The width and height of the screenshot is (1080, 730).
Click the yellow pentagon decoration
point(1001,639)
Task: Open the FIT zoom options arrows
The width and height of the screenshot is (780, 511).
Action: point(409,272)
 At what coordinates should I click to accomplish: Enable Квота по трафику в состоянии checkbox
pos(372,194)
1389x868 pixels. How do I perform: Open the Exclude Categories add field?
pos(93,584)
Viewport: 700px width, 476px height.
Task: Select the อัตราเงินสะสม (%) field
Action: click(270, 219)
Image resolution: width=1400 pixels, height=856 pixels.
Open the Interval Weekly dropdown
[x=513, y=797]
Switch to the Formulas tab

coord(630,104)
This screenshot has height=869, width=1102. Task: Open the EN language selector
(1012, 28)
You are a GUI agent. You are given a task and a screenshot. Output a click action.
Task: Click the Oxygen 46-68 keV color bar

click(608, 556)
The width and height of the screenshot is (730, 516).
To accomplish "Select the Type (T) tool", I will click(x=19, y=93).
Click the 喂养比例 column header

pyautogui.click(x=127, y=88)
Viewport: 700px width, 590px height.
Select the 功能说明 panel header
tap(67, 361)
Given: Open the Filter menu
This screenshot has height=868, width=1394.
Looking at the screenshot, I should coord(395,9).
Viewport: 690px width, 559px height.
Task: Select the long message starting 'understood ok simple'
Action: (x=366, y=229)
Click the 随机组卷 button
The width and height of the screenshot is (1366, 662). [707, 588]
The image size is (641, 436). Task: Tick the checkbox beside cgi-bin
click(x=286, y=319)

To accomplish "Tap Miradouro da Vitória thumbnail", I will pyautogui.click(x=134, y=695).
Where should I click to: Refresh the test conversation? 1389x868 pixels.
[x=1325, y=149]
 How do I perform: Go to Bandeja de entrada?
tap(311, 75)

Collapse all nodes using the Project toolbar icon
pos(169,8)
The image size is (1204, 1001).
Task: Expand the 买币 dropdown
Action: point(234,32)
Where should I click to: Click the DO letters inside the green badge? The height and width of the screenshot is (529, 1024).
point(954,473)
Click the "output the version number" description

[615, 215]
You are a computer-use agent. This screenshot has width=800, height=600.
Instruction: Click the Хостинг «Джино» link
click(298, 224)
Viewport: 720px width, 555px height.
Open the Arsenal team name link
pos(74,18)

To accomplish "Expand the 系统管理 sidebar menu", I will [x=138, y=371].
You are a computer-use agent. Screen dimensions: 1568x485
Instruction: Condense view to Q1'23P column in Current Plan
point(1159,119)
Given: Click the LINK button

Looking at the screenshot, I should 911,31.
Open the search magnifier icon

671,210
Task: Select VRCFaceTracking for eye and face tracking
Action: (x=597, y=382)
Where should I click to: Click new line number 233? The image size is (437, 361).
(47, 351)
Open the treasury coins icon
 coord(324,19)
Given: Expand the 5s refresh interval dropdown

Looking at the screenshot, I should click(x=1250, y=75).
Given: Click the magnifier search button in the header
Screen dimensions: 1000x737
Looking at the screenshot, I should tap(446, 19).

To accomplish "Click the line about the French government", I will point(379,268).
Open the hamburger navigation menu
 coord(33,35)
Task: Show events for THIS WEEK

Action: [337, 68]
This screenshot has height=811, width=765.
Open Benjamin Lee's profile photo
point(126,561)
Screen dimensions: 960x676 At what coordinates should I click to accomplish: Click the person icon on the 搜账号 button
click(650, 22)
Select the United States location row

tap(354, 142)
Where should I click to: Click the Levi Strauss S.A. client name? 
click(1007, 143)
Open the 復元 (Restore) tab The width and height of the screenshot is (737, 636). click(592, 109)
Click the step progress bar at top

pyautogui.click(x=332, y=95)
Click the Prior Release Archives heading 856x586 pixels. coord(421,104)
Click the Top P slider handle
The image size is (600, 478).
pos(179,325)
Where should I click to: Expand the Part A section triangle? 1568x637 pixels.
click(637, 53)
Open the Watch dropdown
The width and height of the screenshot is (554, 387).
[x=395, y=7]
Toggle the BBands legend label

────────────────────

Set down the full listing a second time, exactly as given.

*Response area*
The width and height of the screenshot is (1080, 730).
Click the yellow pentagon decoration
point(1001,639)
Task: Open the FIT zoom options arrows
The width and height of the screenshot is (780, 511).
Action: point(409,272)
 At what coordinates should I click to accomplish: Enable Квота по трафику в состоянии checkbox
pos(372,194)
1389x868 pixels. How do I perform: Open the Exclude Categories add field?
pos(93,584)
Viewport: 700px width, 476px height.
Task: Select the อัตราเงินสะสม (%) field
Action: click(270, 219)
Image resolution: width=1400 pixels, height=856 pixels.
Open the Interval Weekly dropdown
[x=513, y=797]
Switch to the Formulas tab

coord(630,104)
This screenshot has height=869, width=1102. Task: Open the EN language selector
(1012, 28)
You are a GUI agent. You are given a task and a screenshot. Output a click action.
Task: Click the Oxygen 46-68 keV color bar

click(608, 556)
The width and height of the screenshot is (730, 516).
To accomplish "Select the Type (T) tool", I will click(x=19, y=93).
Click the 喂养比例 column header

pyautogui.click(x=127, y=88)
Viewport: 700px width, 590px height.
Select the 功能说明 panel header
tap(67, 361)
Given: Open the Filter menu
This screenshot has height=868, width=1394.
Looking at the screenshot, I should coord(395,9).
Viewport: 690px width, 559px height.
Task: Select the long message starting 'understood ok simple'
Action: (x=366, y=229)
Click the 随机组卷 button
The width and height of the screenshot is (1366, 662). [707, 588]
The image size is (641, 436). Task: Tick the checkbox beside cgi-bin
click(x=286, y=319)

To accomplish "Tap Miradouro da Vitória thumbnail", I will pyautogui.click(x=134, y=695).
Where should I click to: Refresh the test conversation? 1389x868 pixels.
[x=1325, y=149]
 How do I perform: Go to Bandeja de entrada?
tap(311, 75)

Collapse all nodes using the Project toolbar icon
pos(169,8)
The image size is (1204, 1001).
Task: Expand the 买币 dropdown
Action: point(234,32)
Where should I click to: Click the DO letters inside the green badge? The height and width of the screenshot is (529, 1024).
point(954,473)
Click the "output the version number" description

[615, 215]
You are a computer-use agent. This screenshot has width=800, height=600.
Instruction: Click the Хостинг «Джино» link
click(298, 224)
Viewport: 720px width, 555px height.
Open the Arsenal team name link
pos(74,18)

To accomplish "Expand the 系统管理 sidebar menu", I will [x=138, y=371].
You are a computer-use agent. Screen dimensions: 1568x485
Instruction: Condense view to Q1'23P column in Current Plan
point(1159,119)
Given: Click the LINK button

Looking at the screenshot, I should 911,31.
Open the search magnifier icon

671,210
Task: Select VRCFaceTracking for eye and face tracking
Action: (x=597, y=382)
Where should I click to: Click new line number 233? The image size is (437, 361).
(47, 351)
Open the treasury coins icon
 coord(324,19)
Given: Expand the 5s refresh interval dropdown

Looking at the screenshot, I should click(x=1250, y=75).
Given: Click the magnifier search button in the header
Screen dimensions: 1000x737
Looking at the screenshot, I should tap(446, 19).

To accomplish "Click the line about the French government", I will point(379,268).
Open the hamburger navigation menu
 coord(33,35)
Task: Show events for THIS WEEK

Action: [337, 68]
This screenshot has height=811, width=765.
Open Benjamin Lee's profile photo
point(126,561)
Screen dimensions: 960x676 At what coordinates should I click to accomplish: Click the person icon on the 搜账号 button
click(650, 22)
Select the United States location row

tap(354, 142)
Where should I click to: Click the Levi Strauss S.A. client name? 
click(1007, 143)
Open the 復元 (Restore) tab The width and height of the screenshot is (737, 636). click(592, 109)
Click the step progress bar at top

pyautogui.click(x=332, y=95)
Click the Prior Release Archives heading 856x586 pixels. coord(421,104)
Click the Top P slider handle
The image size is (600, 478).
pos(179,325)
Where should I click to: Expand the Part A section triangle? 1568x637 pixels.
click(637, 53)
Open the Watch dropdown
The width and height of the screenshot is (554, 387).
[x=395, y=7]
Toggle the BBands legend label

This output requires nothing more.